10 entry daha
  • reklam dünyasının ihalesi, "zil çaldı koşun, iş var ahali!" ünlemesi...
    firma konkur açar, ajansları çağırır, bir sürü kampanya/proje vs yaptırır; sonra içlerinden birini seçer. (normalde)
    ya da hiçbirinin işi "içine sinmez" ve eski ajansıyla çalışmaya devam eder. (genelde)
    konkuru kaybeden ajansın, "kabul edilmeyen" işinin bir yerde kullanıldığını görmesi de muhtemeldir.
    kazanan ajansın daha sonra işin devamdaki performansı bu kadar parlak gelmez, zira "konkur işi" diye bir tabir vardır; yarışma işi gibi parlak, göz alıcıdır. tüm hünerler sergilenmiş, tüm barutlar bu havai fişek için harcanmıştır.

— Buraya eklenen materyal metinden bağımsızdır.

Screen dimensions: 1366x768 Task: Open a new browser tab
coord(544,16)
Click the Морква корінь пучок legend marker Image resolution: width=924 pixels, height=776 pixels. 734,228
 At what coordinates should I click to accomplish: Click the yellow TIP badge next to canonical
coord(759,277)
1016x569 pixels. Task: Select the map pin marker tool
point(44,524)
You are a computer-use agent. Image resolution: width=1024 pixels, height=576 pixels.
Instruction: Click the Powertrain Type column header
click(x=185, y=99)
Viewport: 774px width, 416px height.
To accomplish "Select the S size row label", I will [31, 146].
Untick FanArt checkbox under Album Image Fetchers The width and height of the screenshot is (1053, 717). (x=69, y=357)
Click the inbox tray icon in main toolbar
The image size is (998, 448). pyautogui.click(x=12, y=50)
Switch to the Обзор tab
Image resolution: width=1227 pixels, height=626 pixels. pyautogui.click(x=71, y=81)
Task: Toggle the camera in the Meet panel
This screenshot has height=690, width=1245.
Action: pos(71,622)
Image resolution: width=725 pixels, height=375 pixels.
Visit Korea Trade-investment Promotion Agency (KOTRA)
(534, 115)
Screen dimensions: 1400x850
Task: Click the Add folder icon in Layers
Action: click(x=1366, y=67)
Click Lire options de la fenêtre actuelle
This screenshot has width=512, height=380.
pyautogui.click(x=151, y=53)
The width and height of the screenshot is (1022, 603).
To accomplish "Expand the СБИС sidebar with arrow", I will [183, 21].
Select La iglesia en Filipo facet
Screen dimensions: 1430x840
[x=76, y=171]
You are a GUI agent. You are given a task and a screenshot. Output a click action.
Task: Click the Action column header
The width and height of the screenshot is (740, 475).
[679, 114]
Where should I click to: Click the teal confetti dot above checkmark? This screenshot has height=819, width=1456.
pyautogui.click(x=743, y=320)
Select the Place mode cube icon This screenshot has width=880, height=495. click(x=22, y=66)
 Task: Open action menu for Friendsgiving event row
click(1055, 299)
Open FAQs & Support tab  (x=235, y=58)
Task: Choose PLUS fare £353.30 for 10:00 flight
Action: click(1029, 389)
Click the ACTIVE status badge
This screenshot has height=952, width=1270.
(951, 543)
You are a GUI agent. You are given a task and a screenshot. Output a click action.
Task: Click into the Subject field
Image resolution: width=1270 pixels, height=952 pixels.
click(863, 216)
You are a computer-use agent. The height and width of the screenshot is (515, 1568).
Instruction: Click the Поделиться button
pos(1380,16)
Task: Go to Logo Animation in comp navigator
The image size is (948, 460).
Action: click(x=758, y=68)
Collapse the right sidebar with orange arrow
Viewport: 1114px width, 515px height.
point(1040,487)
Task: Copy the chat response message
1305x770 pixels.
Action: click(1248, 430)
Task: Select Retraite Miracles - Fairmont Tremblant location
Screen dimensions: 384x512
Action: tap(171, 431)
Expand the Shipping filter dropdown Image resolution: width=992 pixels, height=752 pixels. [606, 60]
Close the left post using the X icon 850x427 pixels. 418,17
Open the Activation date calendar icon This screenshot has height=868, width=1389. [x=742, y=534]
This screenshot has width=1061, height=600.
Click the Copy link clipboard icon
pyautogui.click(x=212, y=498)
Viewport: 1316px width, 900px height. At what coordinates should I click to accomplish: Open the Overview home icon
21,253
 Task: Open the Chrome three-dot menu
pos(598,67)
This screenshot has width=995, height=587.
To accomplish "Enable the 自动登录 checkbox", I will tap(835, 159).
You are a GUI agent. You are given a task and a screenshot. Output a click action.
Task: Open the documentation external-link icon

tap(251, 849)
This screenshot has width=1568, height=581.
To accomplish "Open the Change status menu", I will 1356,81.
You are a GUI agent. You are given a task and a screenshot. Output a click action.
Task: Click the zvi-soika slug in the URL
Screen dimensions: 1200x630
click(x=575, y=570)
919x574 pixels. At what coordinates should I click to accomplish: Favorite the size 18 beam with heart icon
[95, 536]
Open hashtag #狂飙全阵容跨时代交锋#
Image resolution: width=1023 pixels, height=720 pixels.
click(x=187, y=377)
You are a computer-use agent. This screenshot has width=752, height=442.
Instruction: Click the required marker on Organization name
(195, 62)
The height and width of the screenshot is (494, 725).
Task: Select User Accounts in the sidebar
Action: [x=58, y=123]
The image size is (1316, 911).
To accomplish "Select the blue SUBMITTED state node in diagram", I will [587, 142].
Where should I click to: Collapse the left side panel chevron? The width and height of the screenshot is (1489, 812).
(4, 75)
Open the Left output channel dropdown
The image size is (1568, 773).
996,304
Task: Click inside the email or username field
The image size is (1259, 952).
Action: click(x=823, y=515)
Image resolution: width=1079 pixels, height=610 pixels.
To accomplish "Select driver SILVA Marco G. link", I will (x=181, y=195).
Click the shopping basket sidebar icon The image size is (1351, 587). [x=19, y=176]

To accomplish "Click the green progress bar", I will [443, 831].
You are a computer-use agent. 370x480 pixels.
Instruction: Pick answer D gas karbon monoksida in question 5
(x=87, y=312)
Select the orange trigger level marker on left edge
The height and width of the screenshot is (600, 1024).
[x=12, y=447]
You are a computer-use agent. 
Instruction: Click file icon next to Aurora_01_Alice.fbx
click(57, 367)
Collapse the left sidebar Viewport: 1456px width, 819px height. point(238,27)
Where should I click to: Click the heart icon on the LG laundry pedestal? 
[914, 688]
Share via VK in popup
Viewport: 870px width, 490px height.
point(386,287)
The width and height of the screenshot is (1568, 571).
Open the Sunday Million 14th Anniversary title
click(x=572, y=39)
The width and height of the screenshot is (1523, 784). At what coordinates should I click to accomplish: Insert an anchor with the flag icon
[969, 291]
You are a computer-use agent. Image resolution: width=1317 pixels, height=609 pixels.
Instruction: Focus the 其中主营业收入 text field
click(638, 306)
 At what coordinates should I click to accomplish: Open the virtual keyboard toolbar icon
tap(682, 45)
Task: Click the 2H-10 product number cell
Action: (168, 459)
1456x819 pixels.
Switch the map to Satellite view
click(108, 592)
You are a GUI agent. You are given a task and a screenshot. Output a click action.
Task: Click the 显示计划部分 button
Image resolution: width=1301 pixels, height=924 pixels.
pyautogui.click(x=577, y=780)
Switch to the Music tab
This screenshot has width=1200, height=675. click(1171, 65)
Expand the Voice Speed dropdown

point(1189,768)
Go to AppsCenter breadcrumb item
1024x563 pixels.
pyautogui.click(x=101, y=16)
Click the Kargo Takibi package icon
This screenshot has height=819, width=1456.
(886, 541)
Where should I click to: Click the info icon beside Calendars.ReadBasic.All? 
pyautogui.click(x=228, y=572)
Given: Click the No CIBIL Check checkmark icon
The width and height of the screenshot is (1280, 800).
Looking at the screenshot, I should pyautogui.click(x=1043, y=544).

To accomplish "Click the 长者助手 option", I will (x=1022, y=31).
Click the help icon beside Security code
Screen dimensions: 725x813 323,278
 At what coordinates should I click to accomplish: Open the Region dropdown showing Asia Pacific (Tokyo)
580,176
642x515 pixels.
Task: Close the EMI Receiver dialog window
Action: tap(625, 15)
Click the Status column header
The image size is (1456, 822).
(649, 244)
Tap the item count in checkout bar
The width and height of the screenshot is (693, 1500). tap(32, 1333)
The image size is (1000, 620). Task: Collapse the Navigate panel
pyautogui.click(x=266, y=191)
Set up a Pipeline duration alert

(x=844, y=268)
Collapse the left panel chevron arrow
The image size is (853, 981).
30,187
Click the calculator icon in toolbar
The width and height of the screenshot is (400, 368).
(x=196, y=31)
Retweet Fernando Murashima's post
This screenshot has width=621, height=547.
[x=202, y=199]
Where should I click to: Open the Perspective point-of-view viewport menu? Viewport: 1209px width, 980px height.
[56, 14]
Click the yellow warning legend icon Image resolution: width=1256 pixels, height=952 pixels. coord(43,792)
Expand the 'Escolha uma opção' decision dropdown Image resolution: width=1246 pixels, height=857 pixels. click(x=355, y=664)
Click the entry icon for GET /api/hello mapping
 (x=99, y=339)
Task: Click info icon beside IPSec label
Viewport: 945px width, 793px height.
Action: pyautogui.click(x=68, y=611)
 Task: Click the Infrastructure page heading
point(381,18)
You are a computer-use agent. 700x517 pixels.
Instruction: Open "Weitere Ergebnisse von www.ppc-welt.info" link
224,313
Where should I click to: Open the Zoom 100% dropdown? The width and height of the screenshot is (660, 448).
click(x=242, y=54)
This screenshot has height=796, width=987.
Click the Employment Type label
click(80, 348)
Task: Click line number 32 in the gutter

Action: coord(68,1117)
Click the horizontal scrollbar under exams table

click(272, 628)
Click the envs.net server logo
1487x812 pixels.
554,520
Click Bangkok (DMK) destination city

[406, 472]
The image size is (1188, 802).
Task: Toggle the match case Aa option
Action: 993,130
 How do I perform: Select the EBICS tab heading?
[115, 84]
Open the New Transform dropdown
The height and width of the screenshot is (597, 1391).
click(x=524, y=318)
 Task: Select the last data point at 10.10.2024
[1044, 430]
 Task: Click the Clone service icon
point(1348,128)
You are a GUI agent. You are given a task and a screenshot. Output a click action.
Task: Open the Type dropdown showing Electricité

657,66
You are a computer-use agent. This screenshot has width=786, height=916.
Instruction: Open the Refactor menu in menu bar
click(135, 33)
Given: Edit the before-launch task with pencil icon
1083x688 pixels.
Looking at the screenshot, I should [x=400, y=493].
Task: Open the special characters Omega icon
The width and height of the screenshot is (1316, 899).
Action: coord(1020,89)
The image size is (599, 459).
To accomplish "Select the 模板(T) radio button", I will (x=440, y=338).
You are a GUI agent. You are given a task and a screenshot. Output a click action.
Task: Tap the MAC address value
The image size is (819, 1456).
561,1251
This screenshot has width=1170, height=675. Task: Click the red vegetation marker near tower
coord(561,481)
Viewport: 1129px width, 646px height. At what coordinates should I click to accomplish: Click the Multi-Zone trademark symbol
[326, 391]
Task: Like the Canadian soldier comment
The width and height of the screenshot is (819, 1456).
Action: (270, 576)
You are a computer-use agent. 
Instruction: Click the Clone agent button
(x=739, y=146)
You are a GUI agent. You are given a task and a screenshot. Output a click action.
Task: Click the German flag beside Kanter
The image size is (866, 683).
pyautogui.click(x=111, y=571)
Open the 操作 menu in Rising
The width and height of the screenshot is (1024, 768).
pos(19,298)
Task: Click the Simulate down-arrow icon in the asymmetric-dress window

    ama genelde firmalar şunu der: "konkurdaki işi çok beğendik, enfesti ama uygulama için cesur bir adım o. biz yine globalin eski konseptine devam edelim"
    sonuç? çöp.

    eskiden konkur için "hey koşun" nidasıyla ajansları çalıştırıp çalıştırıp, sonra hiçbirini kabul etmemek gibi bir tavra karşı, zaman/emek kaybına meydan vermemek için firma konkura katılan ajanslara belli bir ödeme yaparmış. böylece işler bu kadar kolay çöpe atılmazmış. şimdi bu uygulama kalktığı için müşteri pişkinlikle birçok ajansı konkura çağırıp sonra da "hiçbiri içime sinmedi, dağılın, amcaoğluna yaptırıcam ben daha ucuza" diyebiliyor. fiyat kırdırmak isteyen müşterilere de, böyle trişkadan konkurlara karşı da önlem alıp ortak bir tavir sergilenmeli. mesela bu konuda mimli müşterinin konkuruna, çağırdığı hiçbir ajans gitmemeli misal...

    ezcümle, ihtimaller dahilinde derim ki, dilinizi eşek arısı soksun; konkurunuz top misali bahçeye kaçsın da alamayın!